From 532cf20d428ffb319da2b50e98949f5e96eb53ac Mon Sep 17 00:00:00 2001
From: =?UTF-8?q?Ale=C5=A1=20Mr=C3=A1zek?= <ales.mrazek@nic.cz>
Date: Tue, 21 Feb 2023 17:15:17 +0100
Subject: [PATCH] manager: configurable cache garbage collector

---
 .../datamodel/cache_schema.py                 | 37 +++++++++++++++++--
 .../datamodel/local_data_schema.py            |  9 +++--
 .../datamodel/logging_schema.py               |  1 +
 .../datamodel/types/__init__.py               |  2 +
 .../datamodel/types/base_types.py             |  3 ++
 .../datamodel/types/types.py                  | 15 +++++++-
 manager/knot_resolver_manager/kres_manager.py |  2 +-
 .../supervisord/config_file.py                | 27 +++++++++++++-
 .../unit/datamodel/types/test_custom_types.py |  5 ++-
 9 files changed, 87 insertions(+), 14 deletions(-)

diff --git a/manager/knot_resolver_manager/datamodel/cache_schema.py b/manager/knot_resolver_manager/datamodel/cache_schema.py
index 783b2c15d..e40f1e233 100644
--- a/manager/knot_resolver_manager/datamodel/cache_schema.py
+++ b/manager/knot_resolver_manager/datamodel/cache_schema.py
@@ -1,6 +1,8 @@
-from typing import List, Optional
+from typing import List, Optional, Union
 
-from knot_resolver_manager.datamodel.types import Dir, DomainName, File, SizeUnit, TimeUnit
+from typing_extensions import Literal
+
+from knot_resolver_manager.datamodel.types import Dir, DomainName, File, IntNonNegative, Percent, SizeUnit, TimeUnit
 from knot_resolver_manager.utils.modeling import ConfigSchema
 
 
@@ -25,23 +27,50 @@ class PrefillSchema(ConfigSchema):
             raise ValueError("cache prefilling is not yet supported for non-root zones")
 
 
+class GarbageCollectorSchema(ConfigSchema):
+    """
+    Configuration options of the cache garbage collector (kres-cache-gc).
+
+    ---
+    interval: Time interval how often the garbage collector will be run.

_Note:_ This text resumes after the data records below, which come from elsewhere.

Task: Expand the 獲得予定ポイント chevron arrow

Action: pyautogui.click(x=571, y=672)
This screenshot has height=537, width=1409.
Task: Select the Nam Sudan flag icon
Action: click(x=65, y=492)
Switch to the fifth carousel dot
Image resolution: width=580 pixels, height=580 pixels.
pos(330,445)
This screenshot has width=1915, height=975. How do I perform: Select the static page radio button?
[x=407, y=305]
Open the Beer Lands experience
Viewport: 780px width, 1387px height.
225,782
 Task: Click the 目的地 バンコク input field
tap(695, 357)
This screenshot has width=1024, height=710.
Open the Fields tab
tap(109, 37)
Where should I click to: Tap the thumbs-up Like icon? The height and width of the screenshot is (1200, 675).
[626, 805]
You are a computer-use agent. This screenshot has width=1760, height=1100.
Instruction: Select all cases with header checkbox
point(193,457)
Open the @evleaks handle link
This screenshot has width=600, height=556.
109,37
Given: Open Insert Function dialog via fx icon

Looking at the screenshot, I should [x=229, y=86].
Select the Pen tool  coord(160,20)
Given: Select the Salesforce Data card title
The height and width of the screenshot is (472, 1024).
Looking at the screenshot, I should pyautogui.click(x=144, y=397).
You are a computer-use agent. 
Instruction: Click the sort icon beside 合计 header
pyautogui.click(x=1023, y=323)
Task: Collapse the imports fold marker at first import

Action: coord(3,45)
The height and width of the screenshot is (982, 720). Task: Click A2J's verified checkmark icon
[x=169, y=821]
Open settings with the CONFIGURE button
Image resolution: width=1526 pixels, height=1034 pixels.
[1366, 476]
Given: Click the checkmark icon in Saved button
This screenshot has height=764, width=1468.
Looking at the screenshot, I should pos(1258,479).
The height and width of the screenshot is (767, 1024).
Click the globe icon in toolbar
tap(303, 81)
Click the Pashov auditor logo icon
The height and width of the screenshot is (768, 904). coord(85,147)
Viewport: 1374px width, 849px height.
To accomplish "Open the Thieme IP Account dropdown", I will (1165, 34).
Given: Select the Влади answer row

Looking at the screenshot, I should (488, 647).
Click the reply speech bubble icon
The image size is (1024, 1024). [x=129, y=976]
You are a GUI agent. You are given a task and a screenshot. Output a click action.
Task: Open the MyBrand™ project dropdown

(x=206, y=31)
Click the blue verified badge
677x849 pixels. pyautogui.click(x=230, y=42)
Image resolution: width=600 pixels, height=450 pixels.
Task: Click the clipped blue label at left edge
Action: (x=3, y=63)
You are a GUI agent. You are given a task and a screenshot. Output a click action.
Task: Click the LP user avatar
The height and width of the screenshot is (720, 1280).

+    threshold: Cache usage in percent that triggers the garbage collector.
+    release: Percent of used cache to be freed by the garbage collector.
+    temp_keys_space: Maximum amount of temporary memory for copied keys (0 = unlimited).
+    rw_deletes: Maximum number of deleted records per read-write transaction (0 = unlimited).
+    rw_reads: Maximum number of readed records per read-write transaction (0 = unlimited).
+    rw_duration: Maximum duration of read-write transaction (0 = unlimited).
+    rw_delay: Wait time between two read-write transactions.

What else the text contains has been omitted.